L’œuvre entendait alerter sur les dérives de certains discours où la haine des Juifs se dissimule derrière un vocabulaire politique plus acceptable.

Pour se défendre, Rima Hassan a choisi une autre voie : accuser le mouvement sioniste d’avoir entretenu des liens privilégiés avec l’Allemagne nazie. À l’appui de cette affirmation, elle invoque l’Accord Haavara de 1933. Or cet accord était un mécanisme limité et pragmatique permettant à environ 53 000 Juifs allemands de fuir l’Allemagne nazie vers la Palestine avec une partie de leurs biens. Il ne s’agissait ni d’une alliance idéologique ni d’un partenariat politique avec le régime hitlérien, mais d’une tentative de sauvetage dans un contexte où la plupart des pays du monde refusaient d’accueillir les réfugiés juifs. Pour l’immense majorité des Juifs d’Europe, aucune porte de sortie n’existait. En déduire que le sionisme aurait été un partenaire privilégié du régime nazi constitue une lecture régulièrement reprise par les milieux complotistes et antisémites cherchant à inverser l’histoire de la Shoah.

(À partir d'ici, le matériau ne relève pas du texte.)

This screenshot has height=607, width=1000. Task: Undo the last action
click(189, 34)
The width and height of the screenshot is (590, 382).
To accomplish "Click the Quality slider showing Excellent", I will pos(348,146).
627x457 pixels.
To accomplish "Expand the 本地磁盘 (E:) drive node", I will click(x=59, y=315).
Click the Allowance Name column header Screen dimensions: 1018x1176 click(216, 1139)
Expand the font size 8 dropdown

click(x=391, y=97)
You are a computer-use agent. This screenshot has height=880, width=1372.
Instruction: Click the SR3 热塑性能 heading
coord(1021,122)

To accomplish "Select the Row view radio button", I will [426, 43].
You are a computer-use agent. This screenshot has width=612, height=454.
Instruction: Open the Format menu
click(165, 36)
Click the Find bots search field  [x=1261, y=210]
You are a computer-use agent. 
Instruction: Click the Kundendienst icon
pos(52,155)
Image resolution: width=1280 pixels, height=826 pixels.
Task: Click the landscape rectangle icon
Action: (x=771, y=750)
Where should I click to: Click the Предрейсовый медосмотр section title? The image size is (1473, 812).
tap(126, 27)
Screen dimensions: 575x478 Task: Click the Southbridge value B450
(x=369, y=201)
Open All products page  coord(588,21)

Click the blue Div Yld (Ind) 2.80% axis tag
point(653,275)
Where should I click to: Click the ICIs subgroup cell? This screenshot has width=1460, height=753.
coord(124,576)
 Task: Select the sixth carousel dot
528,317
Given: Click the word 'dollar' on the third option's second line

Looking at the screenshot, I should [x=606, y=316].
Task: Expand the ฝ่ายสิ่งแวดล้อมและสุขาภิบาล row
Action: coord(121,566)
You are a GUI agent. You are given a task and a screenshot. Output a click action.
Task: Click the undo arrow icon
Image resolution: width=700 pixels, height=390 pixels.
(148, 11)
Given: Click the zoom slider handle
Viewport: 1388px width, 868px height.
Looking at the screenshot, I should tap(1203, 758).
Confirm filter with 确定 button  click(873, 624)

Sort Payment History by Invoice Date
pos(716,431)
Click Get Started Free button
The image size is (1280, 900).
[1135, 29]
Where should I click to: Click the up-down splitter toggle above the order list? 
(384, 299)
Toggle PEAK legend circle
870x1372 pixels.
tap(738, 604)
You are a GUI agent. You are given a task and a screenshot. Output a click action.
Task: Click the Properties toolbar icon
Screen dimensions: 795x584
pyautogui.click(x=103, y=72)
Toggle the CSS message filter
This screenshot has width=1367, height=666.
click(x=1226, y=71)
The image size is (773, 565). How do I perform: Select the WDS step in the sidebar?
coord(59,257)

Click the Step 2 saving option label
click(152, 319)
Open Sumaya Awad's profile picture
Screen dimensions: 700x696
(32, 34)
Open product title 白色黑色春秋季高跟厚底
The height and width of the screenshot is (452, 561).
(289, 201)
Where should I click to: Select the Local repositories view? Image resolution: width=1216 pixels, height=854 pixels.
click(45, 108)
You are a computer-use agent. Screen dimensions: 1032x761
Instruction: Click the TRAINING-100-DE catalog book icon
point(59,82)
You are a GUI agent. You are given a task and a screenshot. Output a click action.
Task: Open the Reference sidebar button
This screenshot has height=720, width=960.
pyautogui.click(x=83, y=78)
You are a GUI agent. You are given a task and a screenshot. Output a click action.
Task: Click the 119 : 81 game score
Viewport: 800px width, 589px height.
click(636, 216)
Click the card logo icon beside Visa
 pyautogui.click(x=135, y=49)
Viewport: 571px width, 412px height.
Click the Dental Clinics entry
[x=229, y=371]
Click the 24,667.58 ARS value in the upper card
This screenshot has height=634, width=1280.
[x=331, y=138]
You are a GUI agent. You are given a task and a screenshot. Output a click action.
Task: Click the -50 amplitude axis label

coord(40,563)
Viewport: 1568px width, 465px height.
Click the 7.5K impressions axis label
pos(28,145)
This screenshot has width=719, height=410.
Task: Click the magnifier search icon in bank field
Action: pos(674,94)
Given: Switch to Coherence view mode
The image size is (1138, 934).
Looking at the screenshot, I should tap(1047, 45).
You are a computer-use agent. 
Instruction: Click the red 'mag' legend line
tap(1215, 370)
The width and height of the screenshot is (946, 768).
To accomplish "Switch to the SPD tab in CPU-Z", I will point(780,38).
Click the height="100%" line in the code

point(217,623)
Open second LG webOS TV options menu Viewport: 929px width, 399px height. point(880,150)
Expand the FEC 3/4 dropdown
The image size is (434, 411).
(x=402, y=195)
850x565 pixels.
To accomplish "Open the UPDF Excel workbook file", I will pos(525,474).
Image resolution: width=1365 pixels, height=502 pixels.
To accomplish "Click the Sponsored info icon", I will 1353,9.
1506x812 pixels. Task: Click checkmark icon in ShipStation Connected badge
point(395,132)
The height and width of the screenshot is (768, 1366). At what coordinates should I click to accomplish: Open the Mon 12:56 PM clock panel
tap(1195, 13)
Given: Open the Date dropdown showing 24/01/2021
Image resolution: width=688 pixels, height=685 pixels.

Plus troublant encore, Rima Hassan semble suggérer que la Shoah relèverait exclusivement d’une histoire européenne étrangère aux Palestiniens. Pourtant, de nombreux travaux historiques documentent la collaboration entre le Grand Mufti de Jérusalem, Haj Amin al-Husseini, et l’Allemagne nazie. Reçu à Berlin par Hitler en 1941, il participa activement à la propagande antisémite du Reich et soutint le projet d’extermination des Juifs. Des ouvrages de référence comme « Croissant fertile et croix gammée » de Martin Cüppers et Klaus-Michael Mallmann ont largement documenté ces liens.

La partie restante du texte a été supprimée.